New Immunotherapy Shows Promise in Fighting Colon Cancer
New Immunotherapy Shows Promise in Fighting Colon Cancer

By George Citroner

In a new development, scientists have weaponized patients’ own immune cells to combat metastatic colon cancer.

This innovative approach, which genetically enhances lymphocytes to target and destroy cancer cells, has shown promising results in a recent National Institutes of Health (NIH) trial.

With colorectal cancer rates rising among younger adults, this personalized cellular immunotherapy offers hope in the fight against advanced-stage tumors.

Engineered Immune Cells Shrink Solid Tumors

The recent study, published in Nature Medicine on July 11, investigated a new cellular immunotherapy designed to combat metastatic solid tumors.

Lymphocytes, a type of white blood cell generated in bone marrow, are found in blood, lymph tissue, and lymphoid organs like the thymus, spleen, and lymph nodes. The two main types are B-cells, which produce antibodies to attack invading pathogens, and T-cells, which destroy virus-infected or cancerous cells.

The new therapy builds on successes with chimeric antigen receptor (CAR) T-cell and tumor-infiltrating lymphocyte (TIL) therapies, extending their application to solid tumors.

CAR T-cell therapy uses T-cells from a patient’s blood, while TIL therapy uses T-cells from a patient’s tumor. Doctors then grow and strengthen more of these cells before returning them to the body to attack the cancer.

The new approach isolates specific T-cell receptors that recognize unique tumor antigens, creates modified lymphocytes in a lab, and reintroduces them into the patient’s body.

The study included seven participants with metastatic colon cancer. Three patients showed tumor shrinkage, primarily in the liver, lungs, and lymph nodes. Sustained tumor control was up to seven months. About 20 percent of immune cells in one patient still carried the engineered receptors two years post-treatment.

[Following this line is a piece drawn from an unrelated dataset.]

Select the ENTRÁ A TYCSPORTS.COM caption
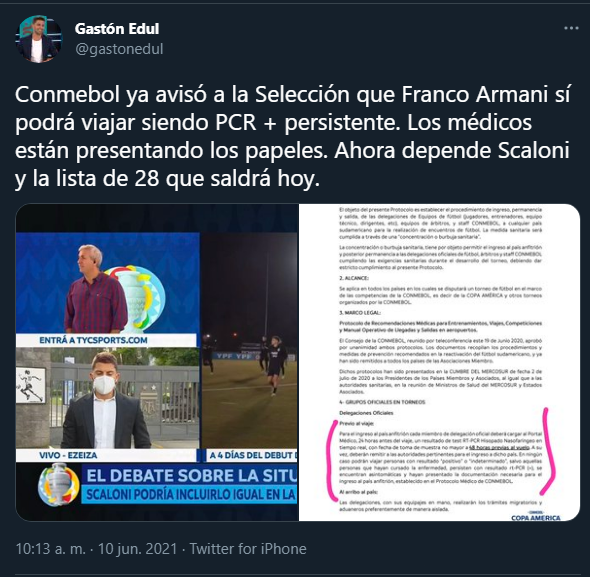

“The fact that we can take a growing metastatic solid cancer and get it to regress shows that the new cellular immunotherapy approach has promise,” Dr. Steven Rosenberg, chief of the Surgery Branch at the National Cancer Institute and lead author of the study, said in a press release. However, he added that these findings are preliminary and need further refinement and testing in more types of solid cancers.

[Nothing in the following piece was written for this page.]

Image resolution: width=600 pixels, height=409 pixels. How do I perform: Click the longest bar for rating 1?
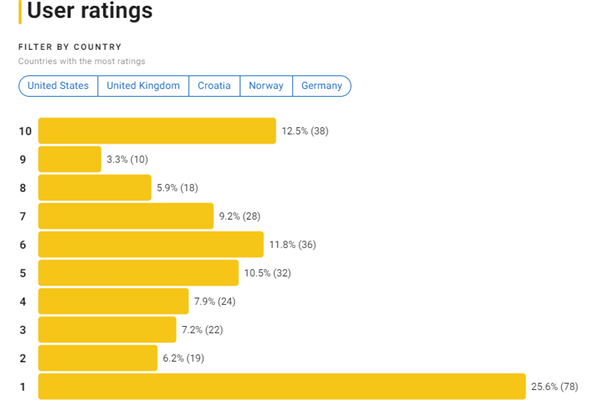tap(282, 386)
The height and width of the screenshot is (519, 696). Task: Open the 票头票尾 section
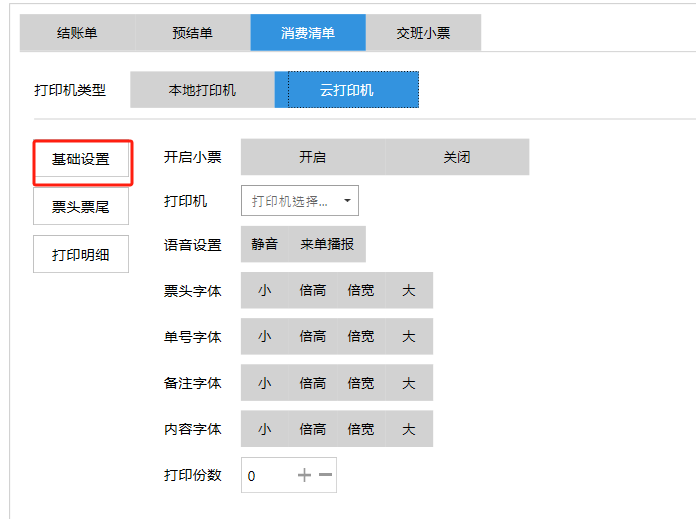click(81, 207)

The ongoing trial now includes patients with various solid tumors.

“It’s just the very beginning of converting normal lymphocytes into cells capable of treating the common solid cancers,” Rosenberg added. “Once you know it’s possible, you work to improve it.”

Findings a ‘Huge Sign of Hope’: Expert

Immunotherapy attacks cancer differently than chemotherapy, which often prevents common side effects like fatigue, nausea, hair loss, and low blood counts, Dr. Chaoyuan Kuang, an assistant professor of oncology, medicine, and molecular pharmacology at Montefiore Einstein Comprehensive Cancer Center who was not involved in the study, told The Epoch Times.

This trial tested a personalized cellular immunotherapy, distinct from immune checkpoint inhibitors, a type of immunotherapy that blocks proteins that stop the immune system from attacking cancer cells.

Most colon cancers are microsatellite stable (MSS) or “MMR proficient,” and they typically don’t respond to standard immunotherapies such as checkpoint inhibitors. MSS refers to the condition of DNA in tumor cells. In MSS tumors, the DNA remains stable with few mutations. This contrasts with microsatellite instability (MSI), where tumor DNA is unstable and highly mutated. Doctors often test for MSS in colorectal cancer to help guide treatment decisions.

This treatment combines personalized medicine and immunotherapy—“the best of two worlds,” Kuang said. Getting responses in several of seven colon cancer patients is a “huge sign of hope,” he noted.